L'Université de Gand réussit à améliorer du riz
Les chercheurs du Laboratoire de biologie fonctionnelle de plantes de l'Université de Gand sont parvenus à développer un riz présentant une teneur stable en folates (plus communément appelés vitamine B9 ou acide folique). La carence en acide folique est un problème de santé récurrent dans les pays en développement. Le développement des variétés de riz présentant une teneur en B9 stable constitue une étape importante dans la lutte contre la faim dans le monde, en sachant qu'il constitue la nourriture de la moitié de la population mondiale. De plus, les scientifiques sont convaincus du fait que la technologie est également applicable à d'autres cultures.
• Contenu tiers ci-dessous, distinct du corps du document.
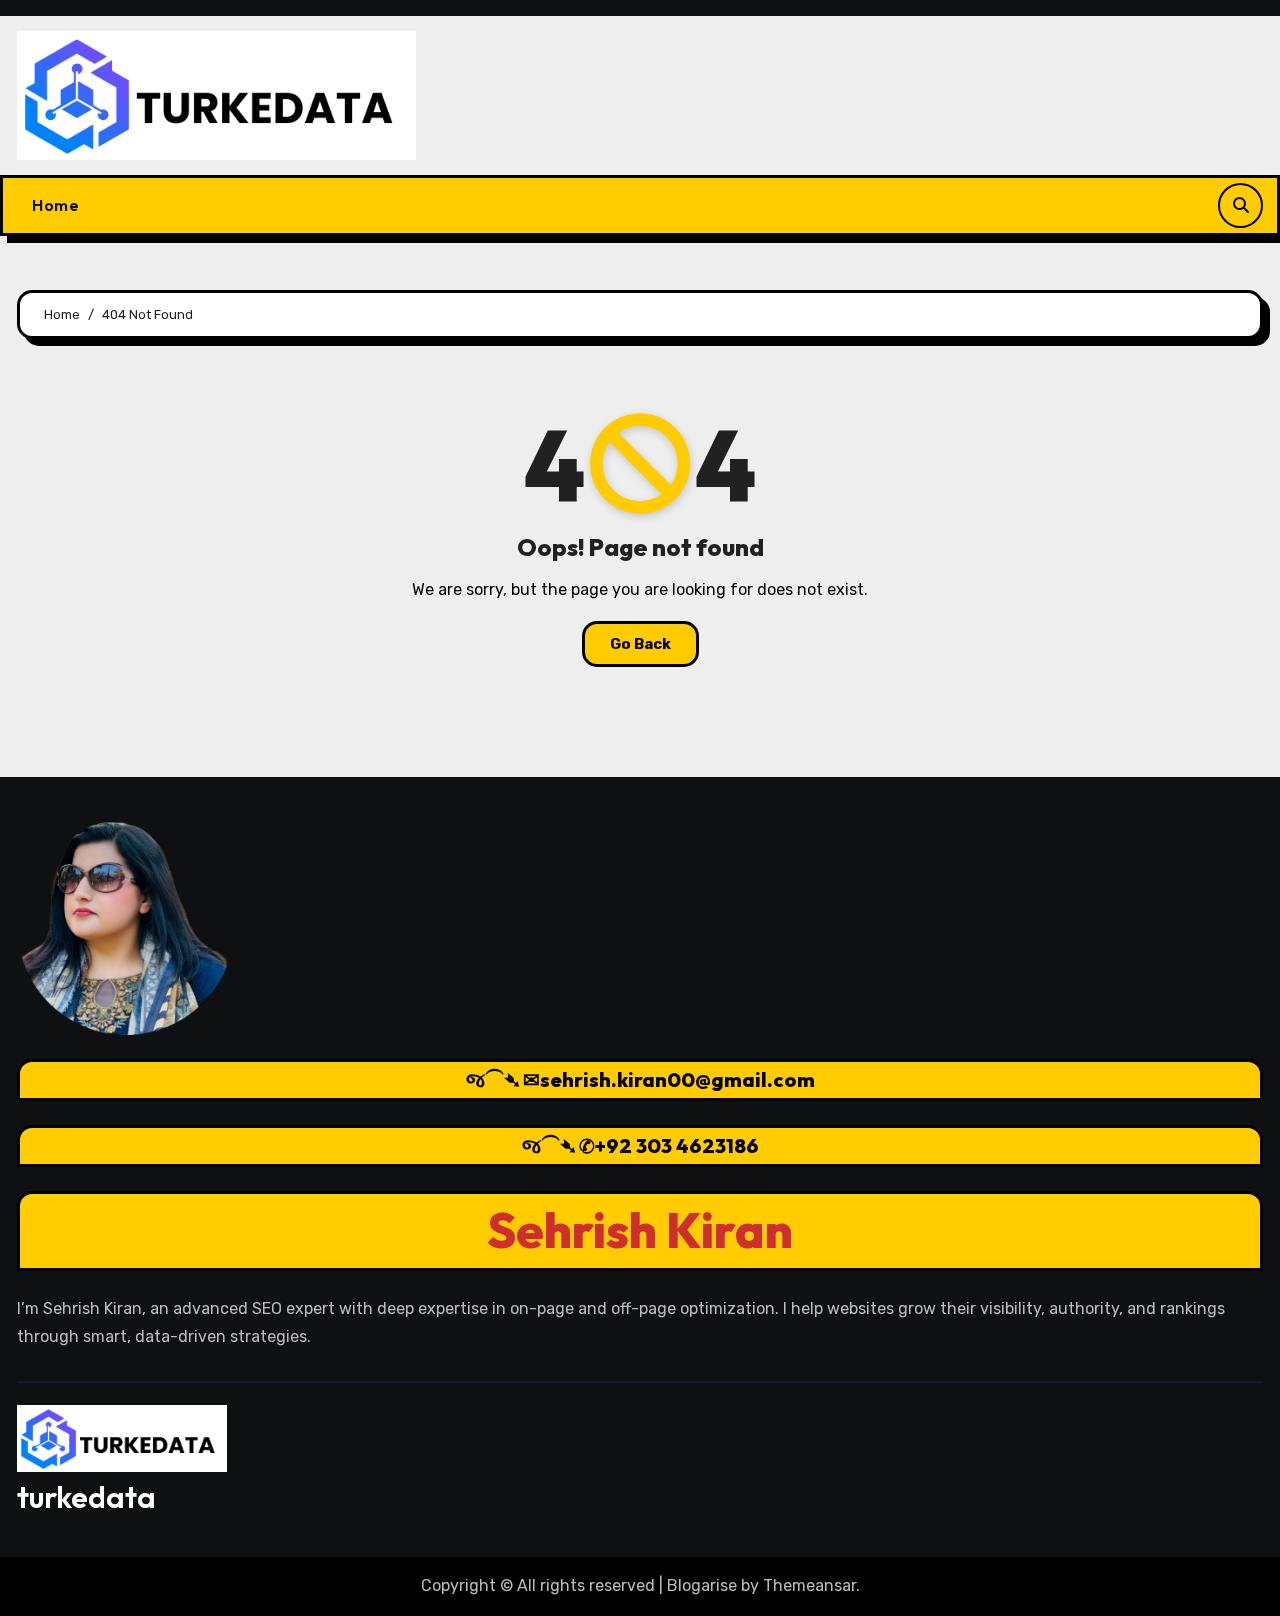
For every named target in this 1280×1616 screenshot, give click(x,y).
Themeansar (809, 1585)
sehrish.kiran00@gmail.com (677, 1079)
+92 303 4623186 (677, 1145)
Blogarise (702, 1585)
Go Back (640, 644)
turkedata (86, 1497)
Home (55, 205)
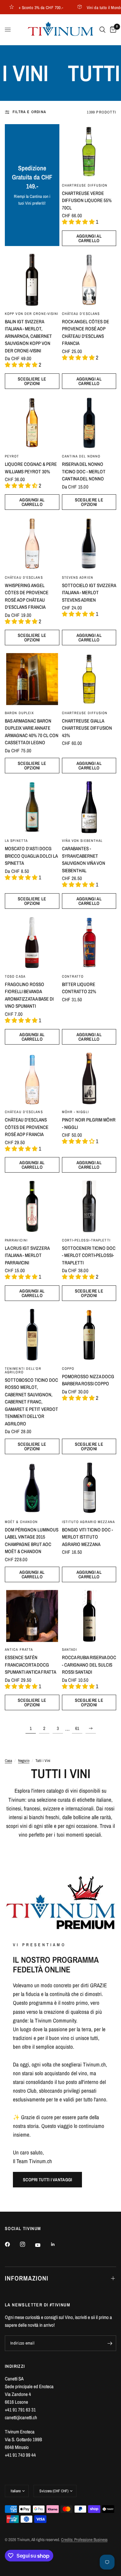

La vitamine B9 ou acide folique n'est pas synthétisée par le corps. Elle est présente en grande quantité dans les légumes verts à feuilles et dans les légumineuses. Beaucoup d'autres céréales, comme le riz et le grain, contiennent cependant peu de vitamine B9. Un déficit en acide folique a d'importantes conséquences sur la santé. En plus de certaines formes d'anémie, un déficit en acide folique chez les femmes enceintes peut induire un spina bifida - la maladie du "dos ouvert" - chez le fœtus. Parmi les risques d'autres problèmes de santé figurent un risque accru de développer la maladie d'Alzheimer, des affections cardiovasculaires et de certains cancers.
L'acide folique comporte, comme d'autres vitamines, l'inconvénient de se désintégrer au contact de l'oxygène, de la lumière, de l'humidité, de températures élevées et en cas de changement de pH. C'est pourquoi il est capital de consommer les aliments, comme les légumes et les fruits, les plus frais possible. Le fait de couper les fruits, mais également de les conserver, par exemple, peut considérablement réduire leur teneur en vitamines. A fortiori dans les pays en développement, où la nourriture est souvent conservée dans des conditions de température et d'humidité supérieures à la moyenne, cette habitude peut être problématique.
En 2007, une équipe de chercheurs de l'UGent avait déjà développé une première génération de nouveau riz présentant des teneurs jusqu'à 100 fois plus élevées en B9. Mais il a également été constaté que la vitamine B9 dans ce riz avait baissé de près de la moitié au terme d'un semestre de conservation. Il était capital, pour y remédier, de trouver un moyen de développer un nouveau prototype de riz où la teneur en B9 restait stable en cas de conservation à long terme.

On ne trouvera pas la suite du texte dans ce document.